# My black-smoke treasure



## Guest (Mar 6, 2008)

The sweetest cat one can imagine!


----------



## Saynamore (Feb 28, 2008)

Stunning cat. Is he/she an NFC?


----------



## Guest (Mar 6, 2008)

My Maine Coon queen, spoiled rotten


----------



## Saynamore (Feb 28, 2008)

Doh, I always get coonies mixed up with nfc's lol


----------



## Guest (Mar 6, 2008)

Saynamore said:


> Doh, I always get coonies mixed up with nfc's lol


Many people do, but Coonies have distinct profile - if you see from the side - NFC has a strait profile, while coonies lion-like


----------



## Siamese Kelly (Jan 6, 2008)

OMG don't tell our lot but if my heart wasn't taken with Siama and Ori's-welllShe looks like a lady who knows what she wants and how to get it and stunningLove her color


----------



## Vixie (Nov 17, 2007)

shes is a stunning cat elena, seening the pics of your cats is what made me fall in love with this breed and of course how i got my lovely Vixie


----------



## may (Nov 2, 2007)

She is beautiful!!
I do like Coonies


----------



## Guest (Mar 17, 2008)

shes gorgeous


----------



## bullbreeds (Jan 14, 2008)

## What to work on
A) Using the cat forum thread, explain how the Guest says to tell a Maine Coon apart from an NFC.
B) In the cat forum thread, what breed does the Guest say the cat is?
C) Continue the cat forum thread from the point where it stops.

## Material
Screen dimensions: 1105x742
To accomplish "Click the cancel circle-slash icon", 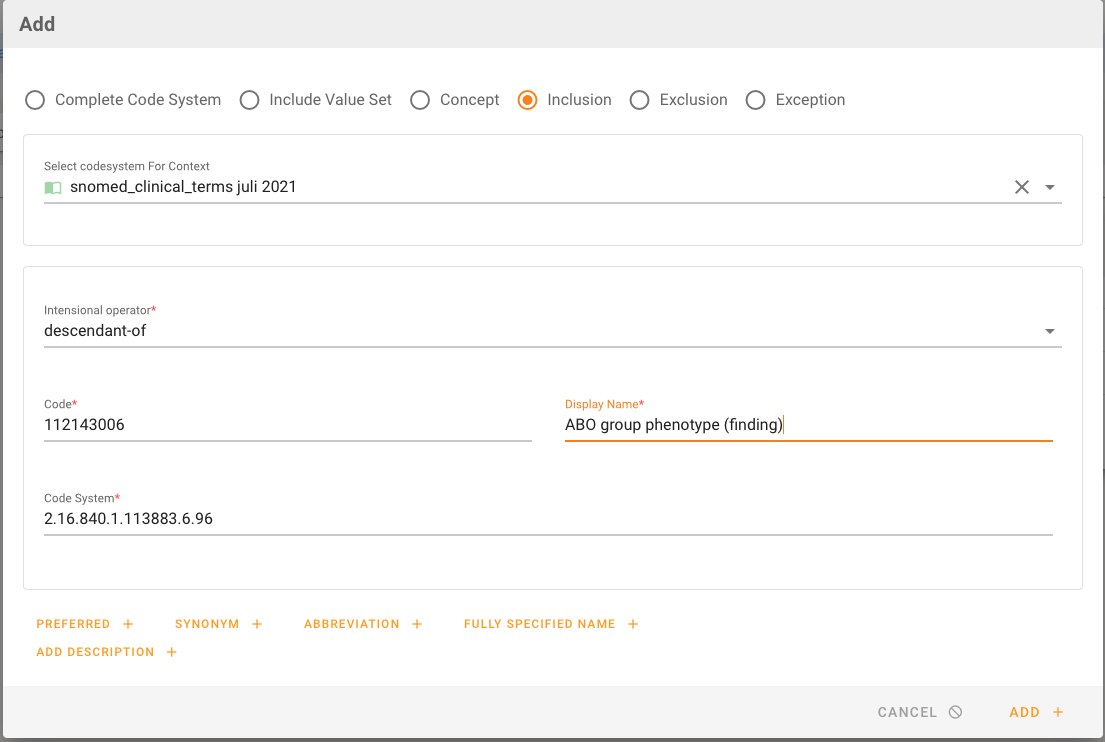I will (x=955, y=712).
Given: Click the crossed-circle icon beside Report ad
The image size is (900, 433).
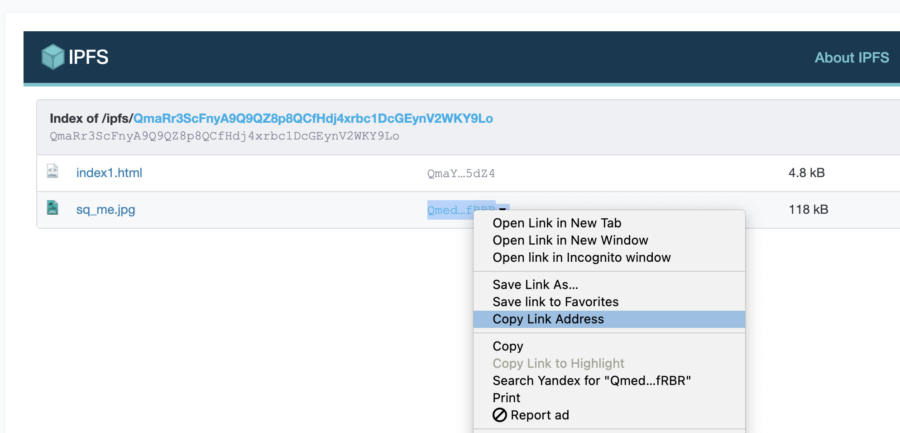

## Task responses
A) The Guest says to look at the cat's profile from the side. An NFC has a straight profile, while a Maine Coon's profile is lion-like.

B) She is a Maine Coon queen.

C)
Lovely looking cat.


----------



## Guest (Mar 18, 2008)

Thanbk you every one - she's got a sweetest nature - very affectionate and cuddly


----------



## plumo72 (Nov 2, 2007)

great looking cat


----------



## colliemerles (Nov 2, 2007)

she is adorable elena,,,,, sooooo stunning,,,,,did you breed her yourself,,,, such a gorgeous colour,,,,,,,,,,,,,,,,,,beautiful,,,,


----------



## Guest (Mar 19, 2008)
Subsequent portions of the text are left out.